== TASK PROMPT ==
For each line of the data below that contains "screenshot", return that line.

_ _ _ _ _ _ _

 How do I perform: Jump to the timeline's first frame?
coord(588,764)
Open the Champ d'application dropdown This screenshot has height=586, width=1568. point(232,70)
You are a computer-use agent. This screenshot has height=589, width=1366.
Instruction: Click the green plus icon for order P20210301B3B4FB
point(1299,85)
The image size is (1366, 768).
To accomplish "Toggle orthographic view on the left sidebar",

_ _ _ _ _ _ _

== SOLUTION TO THE EXERCISE ==
Open the Champ d'application dropdown This screenshot has height=586, width=1568. point(232,70)
You are a computer-use agent. This screenshot has height=589, width=1366.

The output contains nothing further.